LEI 14.133/2021 NA PRÁTICA: POR QUE A DESIGNAÇÃO DE GESTOR E FISCAIS DE CONTRATO IMPACTA FORNECEDORES
Portarias municipais reforçam governança e formalização da fiscalização — e elevam o padrão de gestão contratual exigido do contratado.
Um ato “simples” que muda o jogo na execução contratual
A publicação, em diário oficial municipal, de portaria designando gestor e fiscais (técnico e administrativo) de um contrato, com referência expressa ao art. 7º da Lei 14.133/2021, pode parecer um ato meramente interno. Porém, para quem vende para o poder público, esse tipo de medida tem consequência prática direta: a fiscalização deixa de ser difusa e passa a ter responsáveis definidos, com registros e rotinas formais.
Na Nova Lei de Licitações e Contratos, a governança da contratação é um pilar. A segregação de funções (quem demanda, quem fiscaliza, quem atesta, quem autoriza pagamento) tende a reduzir improvisos e aumentar a rastreabilidade — o que também eleva o nível de exigência do contratado.
O que a formalização da fiscalização significa para empresas contratadas
Quando há gestor e fiscais formalmente nomeados, é comum que a execução do contrato passe a envolver:
– ordens de serviço e registros mais padronizados;
– checklist de conformidade (quantidade, qualidade, prazos, requisitos técnicos);
– relatórios de fiscalização e comunicações formais;
– exigência de comprovação de entregas e de aderência a SLAs;
– maior rigor na instrução de processos de pagamento.
Isso pode ser positivo para empresas organizadas, mas cria risco para quem opera com controles frágeis.
Principais riscos: glosas, atrasos e sanções
O aumento da formalização tende a aumentar a incidência de apontamentos, e o efeito “dominó” é conhecido:
- Apontamento de não conformidade (técnica ou administrativa);
- prazo para correção/substituição/justificativa;
- possível glosa de medição/atesto ou retenção de pagamento;
- evolução para penalidades (advertência, multa, impedimento de licitar/contratar, entre outras) em situações mais graves.
Além disso, a documentação gerada pela fiscalização costuma alimentar bancos de dados internos e pode impactar a reputação do fornecedor em futuras contratações.
Oportunidades: reduzir disputas e proteger margem
Por outro lado, a governança contratual também pode favorecer o contratado quando há mudanças de escopo, atrasos imputáveis à Administração ou fatos imprevisíveis. Com registros adequados, fica mais viável:
– pleitear reequilíbrio econômico-financeiro quando cabível;
– negociar prorrogações e ajustes com base em evidências;
– proteger a empresa em discussões sobre responsabilidade por atraso ou falha.
Boas práticas para fornecedores
Algumas medidas simples reduzem risco:
– nomear um gestor de contrato interno (espelho do lado público);
– centralizar comunicações e manter protocolo de respostas;
– documentar entregas com evidências (checklists, fotos, relatórios, aceite);
– treinar equipes sobre obrigações, prazos e consequências de não conformidade;
– revisar subcontratações e cadeia de fornecimento, quando existirem.

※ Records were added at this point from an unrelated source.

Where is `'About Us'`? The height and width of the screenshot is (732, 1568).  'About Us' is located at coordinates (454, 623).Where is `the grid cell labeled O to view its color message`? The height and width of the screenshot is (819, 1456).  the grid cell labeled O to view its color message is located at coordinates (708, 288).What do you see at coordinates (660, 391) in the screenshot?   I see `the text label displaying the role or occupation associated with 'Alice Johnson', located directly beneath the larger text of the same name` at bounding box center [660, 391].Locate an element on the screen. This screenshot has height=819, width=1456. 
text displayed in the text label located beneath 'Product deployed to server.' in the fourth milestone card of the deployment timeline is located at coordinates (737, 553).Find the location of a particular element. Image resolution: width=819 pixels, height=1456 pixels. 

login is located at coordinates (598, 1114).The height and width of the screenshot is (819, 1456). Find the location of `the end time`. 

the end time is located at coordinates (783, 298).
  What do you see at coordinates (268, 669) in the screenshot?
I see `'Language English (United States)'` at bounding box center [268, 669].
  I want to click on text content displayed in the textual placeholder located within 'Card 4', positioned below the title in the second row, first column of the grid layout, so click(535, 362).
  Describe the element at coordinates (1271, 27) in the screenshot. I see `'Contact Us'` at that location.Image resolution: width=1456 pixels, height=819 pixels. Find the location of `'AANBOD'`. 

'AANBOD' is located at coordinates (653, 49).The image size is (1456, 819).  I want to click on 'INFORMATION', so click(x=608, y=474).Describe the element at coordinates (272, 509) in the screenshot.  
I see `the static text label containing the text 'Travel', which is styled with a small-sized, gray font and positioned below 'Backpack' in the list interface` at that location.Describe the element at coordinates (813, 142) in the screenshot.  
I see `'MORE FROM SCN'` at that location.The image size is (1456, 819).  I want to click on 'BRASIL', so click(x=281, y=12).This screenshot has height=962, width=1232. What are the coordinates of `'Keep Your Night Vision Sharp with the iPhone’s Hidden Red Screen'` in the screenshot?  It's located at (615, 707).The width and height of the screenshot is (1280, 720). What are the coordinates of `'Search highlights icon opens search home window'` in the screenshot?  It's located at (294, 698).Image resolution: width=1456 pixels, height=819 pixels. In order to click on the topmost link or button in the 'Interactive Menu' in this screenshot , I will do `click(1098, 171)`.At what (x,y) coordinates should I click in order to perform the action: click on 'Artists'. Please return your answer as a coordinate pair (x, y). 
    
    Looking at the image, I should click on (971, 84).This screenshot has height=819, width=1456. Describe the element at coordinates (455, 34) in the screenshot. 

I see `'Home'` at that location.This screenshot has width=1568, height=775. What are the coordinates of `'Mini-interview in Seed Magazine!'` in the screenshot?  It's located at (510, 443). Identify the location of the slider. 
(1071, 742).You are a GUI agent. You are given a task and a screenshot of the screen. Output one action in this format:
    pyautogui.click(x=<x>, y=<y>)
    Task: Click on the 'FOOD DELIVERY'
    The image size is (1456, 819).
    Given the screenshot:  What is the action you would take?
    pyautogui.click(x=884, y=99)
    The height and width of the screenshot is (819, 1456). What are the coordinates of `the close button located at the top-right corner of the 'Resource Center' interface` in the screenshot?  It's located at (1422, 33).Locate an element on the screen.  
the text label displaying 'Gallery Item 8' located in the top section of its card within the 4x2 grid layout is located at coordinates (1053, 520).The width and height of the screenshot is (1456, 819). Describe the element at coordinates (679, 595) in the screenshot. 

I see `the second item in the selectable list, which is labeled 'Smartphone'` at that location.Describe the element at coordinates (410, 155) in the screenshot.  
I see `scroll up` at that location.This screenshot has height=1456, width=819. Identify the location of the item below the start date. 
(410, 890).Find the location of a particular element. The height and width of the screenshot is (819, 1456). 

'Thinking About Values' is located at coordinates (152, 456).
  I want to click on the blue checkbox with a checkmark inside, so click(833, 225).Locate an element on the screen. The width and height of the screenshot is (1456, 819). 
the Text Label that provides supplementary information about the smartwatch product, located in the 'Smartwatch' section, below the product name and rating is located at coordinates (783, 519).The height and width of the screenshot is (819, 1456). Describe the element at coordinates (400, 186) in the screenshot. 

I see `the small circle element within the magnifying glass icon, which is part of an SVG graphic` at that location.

Como o escritório pode auxiliar
O suporte jurídico pode ser decisivo na execução:
– análise e revisão de cláusulas contratuais, matriz de risco e penalidades;
– apoio na gestão de ocorrências (notificações, apontamentos, defesas e recursos);
– estratégias para reequilíbrio e pleitos administrativos bem instruídos;
– treinamentos de compliance e governança contratual para equipes comerciais e operacionais.
Conclusão
A designação formal de gestor e fiscais é um sinal de consolidação da Lei 14.133/2021 no cotidiano municipal. Para fornecedores, o recado é claro: execução contratual agora exige gestão, documentação e resposta rápida — e quem se adapta primeiro tende a reduzir contingências e ganhar competitividade.